Jim Lux jimlux at earthlink.net
Sat Nov 21 09:43:50 EST 2015

On 11/21/15 2:43 AM, Attila Kinali wrote:
> On Fri, 20 Nov 2015 15:47:27 -0800 Jim Lux <jimlux at earthlink.net>
> wrote:
>> While this is trivial with a GPS receiver, we were thinking about a
>> very minimalist implementation, with a smart phone as the control
>> interface.
> So, some electronics with a micro controller that do the actual
> modulation/demodulation and a smart phone to control that?

something along those lines.. maybe the phone does the mod/demod (there
are PSK31 apps, for instance)..

>> That brought up another discussion about whether it is possible to
>> get time sync (at a better than 1 second, but potentially at the
>> milliseconds level) across bluetooth or WiFi from a cellphone
>> (Android or iDevice).
> All these wireless protocols are relatively low delay. Most of the
> handshakes (which cause delay) is done during "connect" (peering or
> whatever they call it) and the "master" forces the "slaves" to
> follow its clock. Unfortunately, this synchronization is not
> accessible from the higher levels. But as I said, the delay is rather
> low.

And one could probably do a round trip measurement once you're connected.

> If you want to use a uC as receiving partner, i would go for BT/BTLE
> rather then wifi as it's easier to setup. There are wifi modules
> that behave kind of the computer modems of old (complete with AT
> command set) to connect to an AP and intiate a TCP connection. But if
> you want to go for a smartphone, it makes more sense to use BT/BTLE
> as you can directly connect the smartphone to the device, without
> first needing to find it in the network. BT was originally started as
> a wirless 9600 serial connection for cell phones and has retained
> much of that property in the protocol. You can still use it as such
> and that works pretty much with every cell phone today (if it
> supports BT). BTLE (or BT smart as it is officially called) is it's
> modern cousin of sorts. The on-air protocol has been completely
> rewriten and as such should count as a different system, but it
> retains an API that is very similar to that of BT.
> Although the standards are freely available, they are not an easy
> read. I used the book "Bluetooth Low Energy: The Developer's
> Handbook" by Heydon 2-3 years ago to get the basic understanding.
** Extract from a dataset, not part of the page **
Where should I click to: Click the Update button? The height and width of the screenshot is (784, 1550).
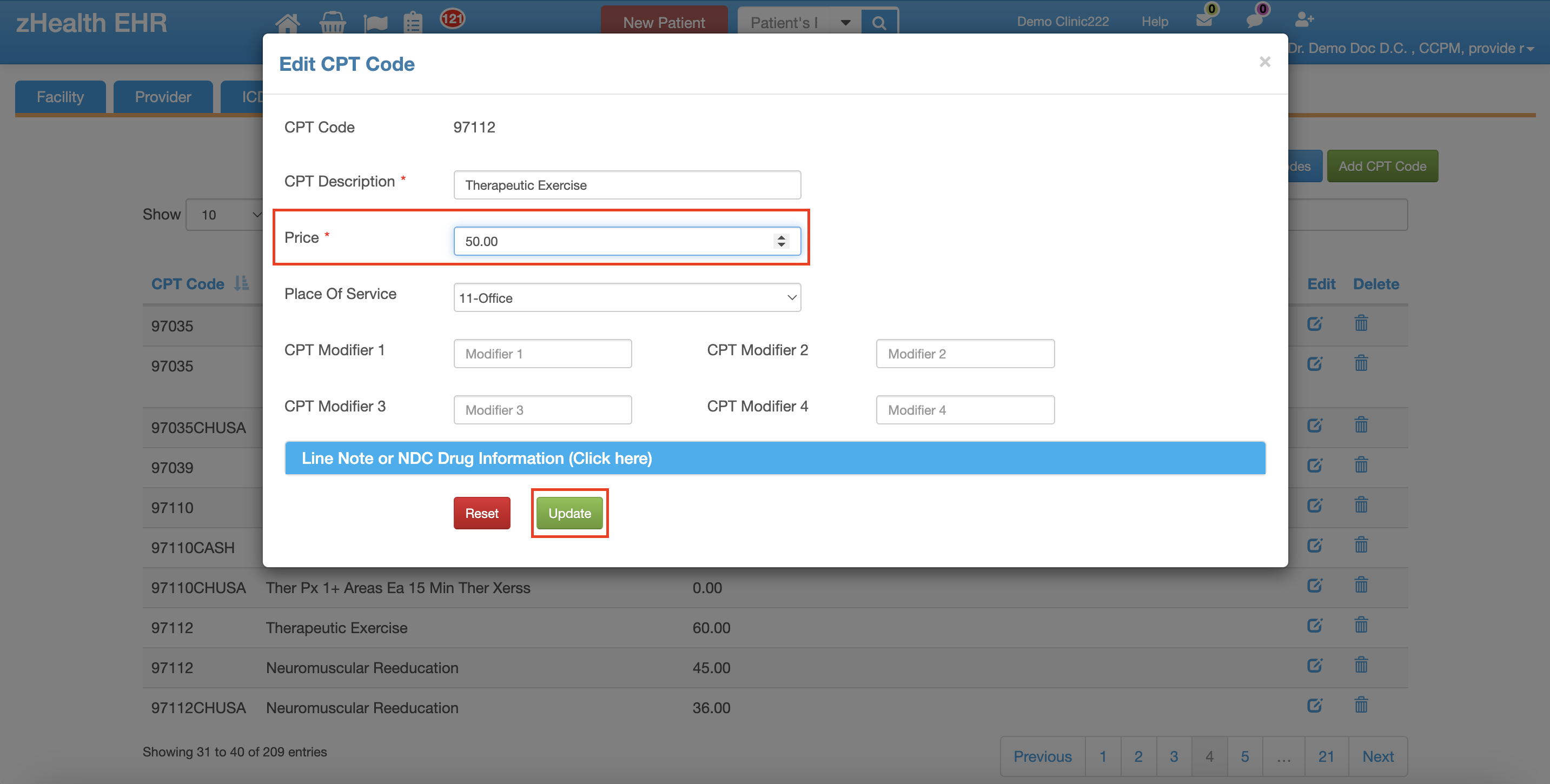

yes, BT was what we were thinking..

> In terms of modules you can get to day, the cheapest are the BTLE 4.x
> modules. Some of them support "regular" BT, but not all. The usual
> interface to those is an UART, sometimes SPI. Get at least a 4.1
> module, as they fixed a couple of bugs in the protocol of version
> 4.0.

of course, as I've found, not all phones and iDevices (particularly
older ones, like my old iPad 1) support BTLE

> As for delay, that's a bit a more difficult question. BTLE is
> optimized for low power use, as such has higher delay than BT. The
> poll interval of the slave can be set to anything between 7ms to 4s.
> There are a few other parameters that control polling interval, but
> my memory is hazzy there.
> I've never actually measured what delays one can achieve, but given
> that we were able to transfere data in small chunks pretty quicky, i
> guess it could not be much over 10ms.
> A word about compatibility: All Android Phones support BT, but BTLE
> support came only around 2012/13. I think it's safe to assume that
> any Android phone after 2013 supports BTLE. With Apples iPhones it
> was the other way round. They supported BTLE early on (4s in 2011)
> but didn't support BT until much later (don't remember exactly, i
> have something like 2013 in my head).

> As a stack on the uC we used bluektichen [1,2] which did a pretty
> good job. The author is also very helpfull and easy to talk with. I'm
> pretty sure he'd help on non-commercial projects as well. (for
> commercial projects, his prices are pretty cheap)
> BTW: this information might be important to select the right
> sub-protocol[3]: --- So far, the most popular use of BTstack is in
> peripheral devices that can be connected via SPP (Android 2.0 or
> higher) and GATT (Android 4.3 or higher, and iOS 5 or higher). If
> higher data rates are required between a peripheral and iOS device,
> the iAP1 and iAP2 protocols of the Made for iPhone program can be
> used instead of GATT. Please contact us directly for information on
> BTstack and MFi. ---
> MFi means here "Made for iPhone" which is Apples way of extorting
> money from device manufacturers. You have to buy an Apple crypto chip
> for that and put it in each device. And they wont talk to you unless
> you buy a few millions a year. Stay clear of that.

Useful to know..

So, probably reasonable to get 1 second level sync, sub 1 millisecond is
probably not possible, somewhere in between is plausible.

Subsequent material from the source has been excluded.